Saved data entries:
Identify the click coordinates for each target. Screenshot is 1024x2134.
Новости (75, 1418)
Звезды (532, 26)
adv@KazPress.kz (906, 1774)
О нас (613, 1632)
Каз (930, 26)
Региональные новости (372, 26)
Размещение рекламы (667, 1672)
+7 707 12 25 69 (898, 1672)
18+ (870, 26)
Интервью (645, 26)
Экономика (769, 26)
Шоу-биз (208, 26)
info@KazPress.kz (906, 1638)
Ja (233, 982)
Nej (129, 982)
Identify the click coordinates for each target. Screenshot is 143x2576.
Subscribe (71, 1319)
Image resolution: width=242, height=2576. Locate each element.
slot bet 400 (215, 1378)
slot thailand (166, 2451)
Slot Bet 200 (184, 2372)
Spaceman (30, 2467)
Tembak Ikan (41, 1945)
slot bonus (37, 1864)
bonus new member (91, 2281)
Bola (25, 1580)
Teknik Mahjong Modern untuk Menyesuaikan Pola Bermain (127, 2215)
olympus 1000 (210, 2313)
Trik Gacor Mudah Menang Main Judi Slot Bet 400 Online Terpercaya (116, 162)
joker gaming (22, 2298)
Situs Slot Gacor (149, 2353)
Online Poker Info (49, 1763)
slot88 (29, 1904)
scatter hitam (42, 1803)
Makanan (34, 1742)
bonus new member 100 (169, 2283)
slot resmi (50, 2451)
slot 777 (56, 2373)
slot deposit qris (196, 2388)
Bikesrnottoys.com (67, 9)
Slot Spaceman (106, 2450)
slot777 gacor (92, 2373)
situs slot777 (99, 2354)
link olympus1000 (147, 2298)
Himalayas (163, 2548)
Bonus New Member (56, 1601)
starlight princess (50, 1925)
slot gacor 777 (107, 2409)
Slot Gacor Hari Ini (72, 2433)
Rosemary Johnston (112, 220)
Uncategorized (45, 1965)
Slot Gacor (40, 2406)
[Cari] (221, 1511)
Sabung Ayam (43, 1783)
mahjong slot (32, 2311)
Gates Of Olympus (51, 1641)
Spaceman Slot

AIM OF THE TASK:
Return all of the entries exactly as written.

OUTPUT BELOW:
Identify the click coordinates for each target. Screenshot is 1024x2134.
Новости (75, 1418)
Звезды (532, 26)
adv@KazPress.kz (906, 1774)
О нас (613, 1632)
Каз (930, 26)
Региональные новости (372, 26)
Размещение рекламы (667, 1672)
+7 707 12 25 69 (898, 1672)
18+ (870, 26)
Интервью (645, 26)
Экономика (769, 26)
Шоу-биз (208, 26)
info@KazPress.kz (906, 1638)
Ja (233, 982)
Nej (129, 982)
Identify the click coordinates for each target. Screenshot is 143x2576.
Subscribe (71, 1319)
Image resolution: width=242, height=2576. Locate each element.
slot bet 400 (215, 1378)
slot thailand (166, 2451)
Slot Bet 200 (184, 2372)
Spaceman (30, 2467)
Tembak Ikan (41, 1945)
slot bonus (37, 1864)
bonus new member (91, 2281)
Bola (25, 1580)
Teknik Mahjong Modern untuk Menyesuaikan Pola Bermain (127, 2215)
olympus 1000 (210, 2313)
Trik Gacor Mudah Menang Main Judi Slot Bet 400 Online Terpercaya (116, 162)
joker gaming (22, 2298)
Situs Slot Gacor (149, 2353)
Online Poker Info (49, 1763)
slot88 (29, 1904)
scatter hitam (42, 1803)
Makanan (34, 1742)
bonus new member 100 (169, 2283)
slot resmi (50, 2451)
slot 777 (56, 2373)
slot deposit qris (196, 2388)
Bikesrnottoys.com (67, 9)
Slot Spaceman (106, 2450)
slot777 gacor (92, 2373)
situs slot777 (99, 2354)
link olympus1000 (147, 2298)
Himalayas (163, 2548)
Bonus New Member (56, 1601)
starlight princess (50, 1925)
slot gacor 777 (107, 2409)
Slot Gacor Hari Ini (72, 2433)
Rosemary Johnston (112, 220)
Uncategorized (45, 1965)
Slot Gacor (40, 2406)
[Cari] (221, 1511)
Sabung Ayam (43, 1783)
mahjong slot (32, 2311)
Gates Of Olympus (51, 1641)
Spaceman Slot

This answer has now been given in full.